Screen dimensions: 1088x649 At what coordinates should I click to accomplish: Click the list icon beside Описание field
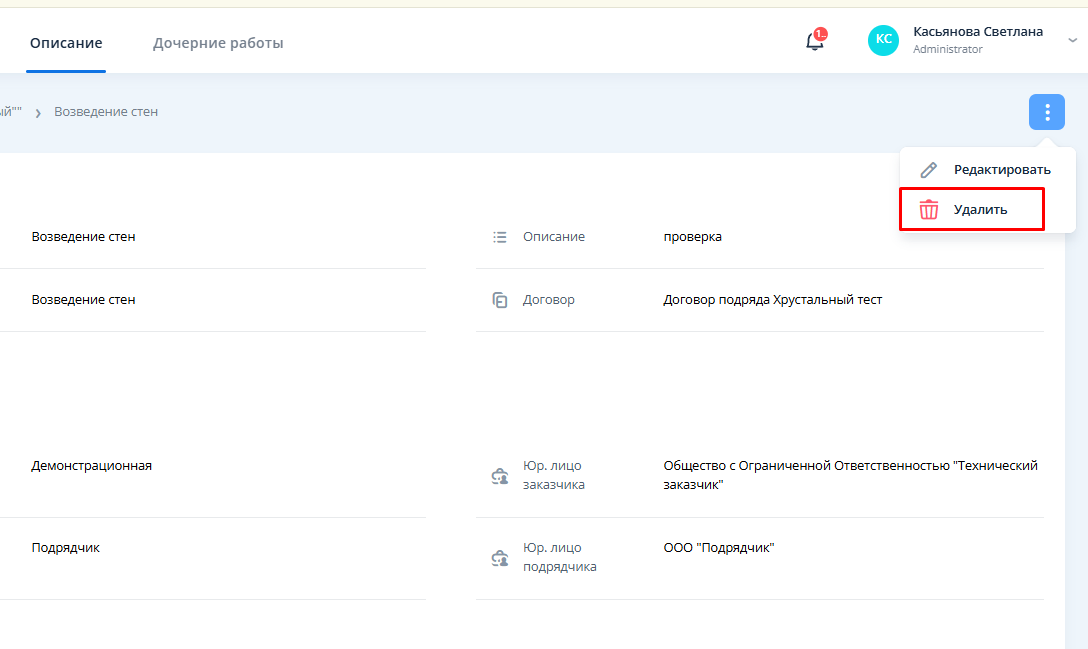pyautogui.click(x=500, y=237)
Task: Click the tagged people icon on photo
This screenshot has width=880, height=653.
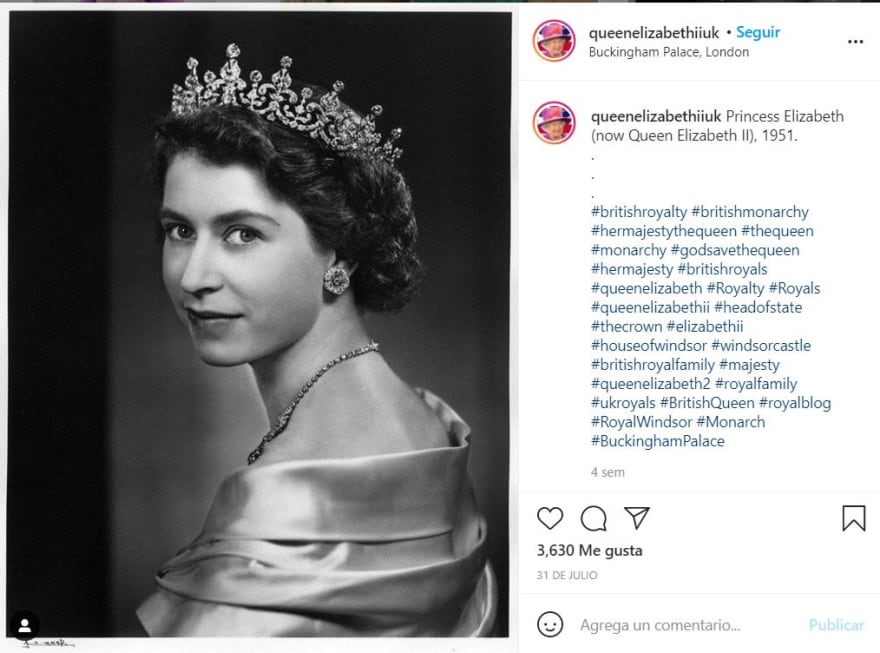Action: 25,625
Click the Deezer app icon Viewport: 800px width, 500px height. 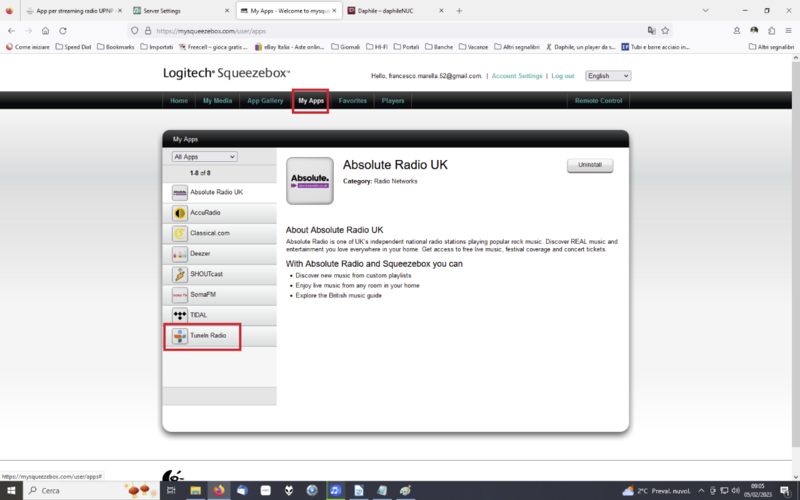[180, 254]
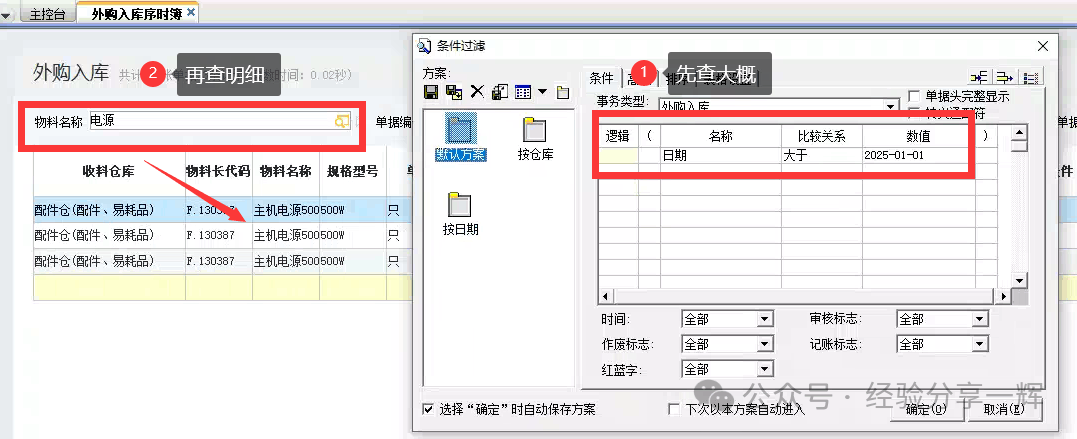Enable 单据头完整显示 checkbox
1077x439 pixels.
914,96
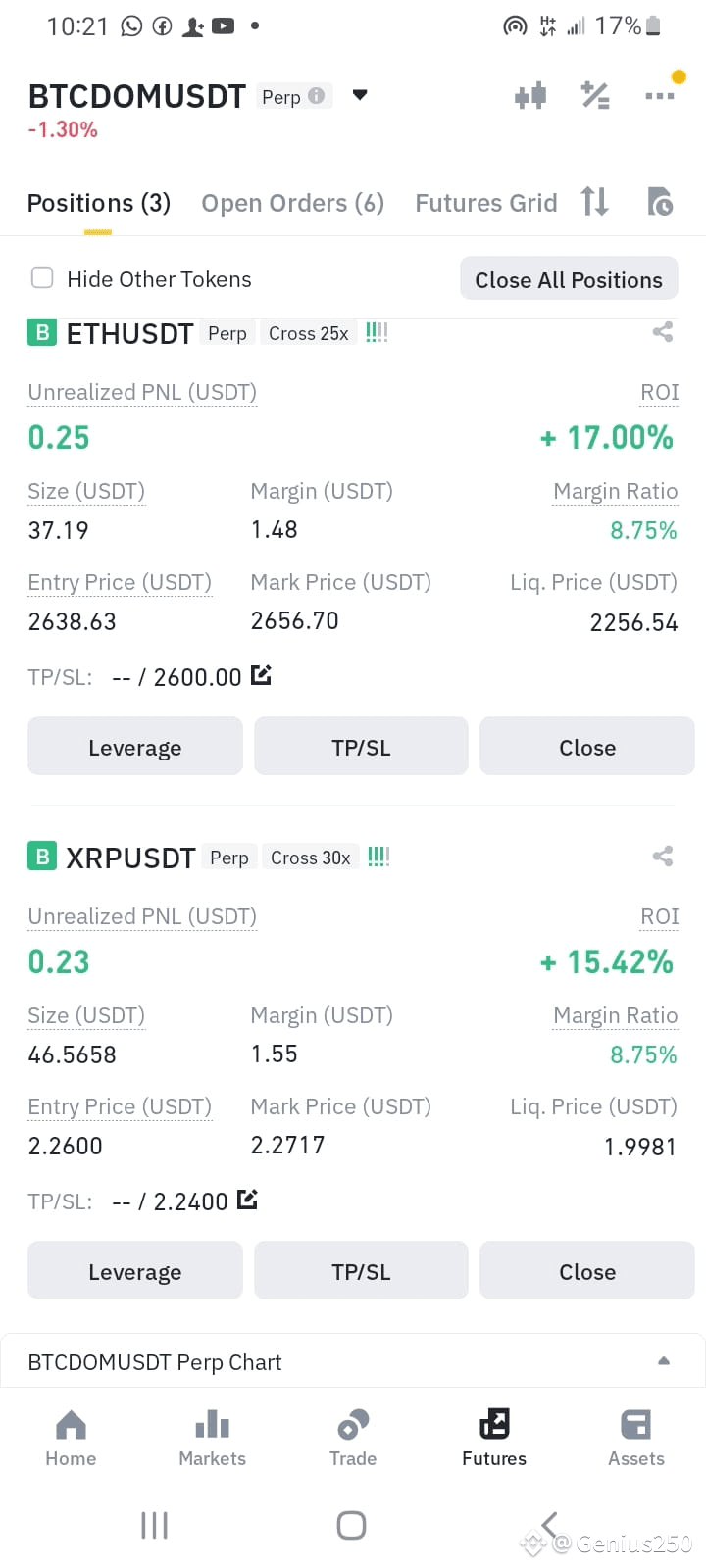Open the percentage calculator icon
This screenshot has height=1568, width=706.
pos(595,95)
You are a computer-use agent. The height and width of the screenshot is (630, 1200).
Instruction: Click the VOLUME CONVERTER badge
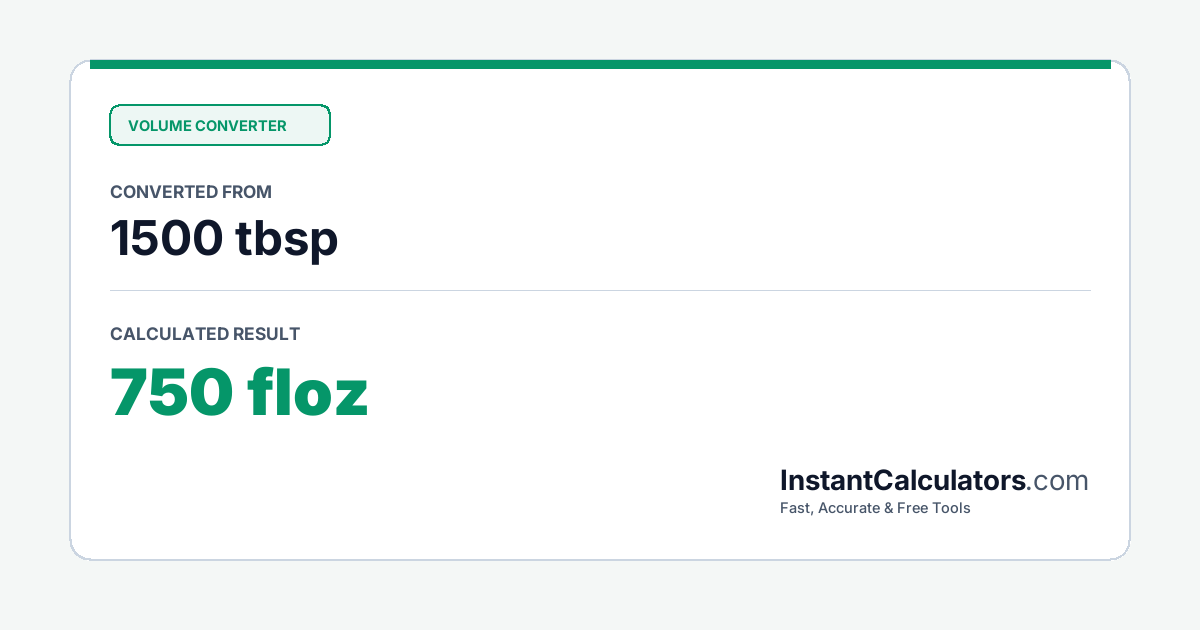[x=219, y=125]
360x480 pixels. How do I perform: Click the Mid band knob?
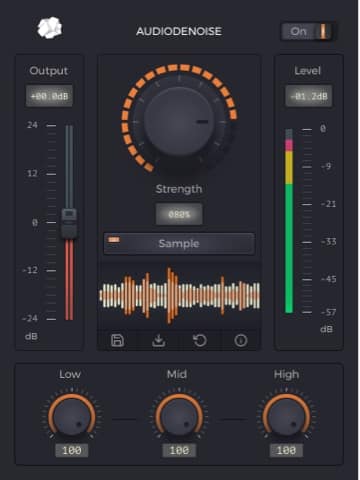[x=179, y=416]
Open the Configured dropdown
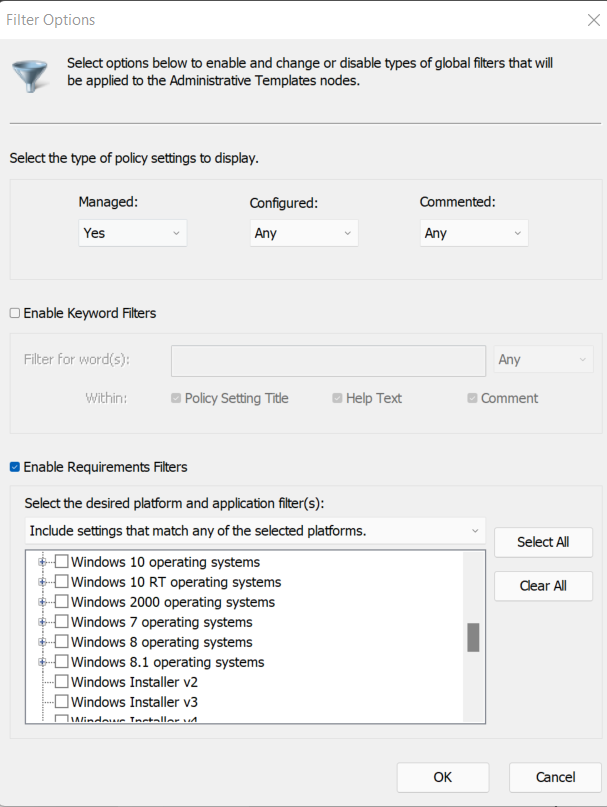Viewport: 607px width, 807px height. pyautogui.click(x=303, y=233)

◆ ◆ ◆ ◆ ◆ ◆ ◆

• [Instructions to follow]: Please copy the data above word for word, but only from the line that contains "360x480 pixels. How" through the final line, both included, and without the pictures.

• [Output]:
360x480 pixels. How do I perform: Click the Mid band knob?
[x=179, y=416]
Open the Configured dropdown
Viewport: 607px width, 807px height. pyautogui.click(x=303, y=233)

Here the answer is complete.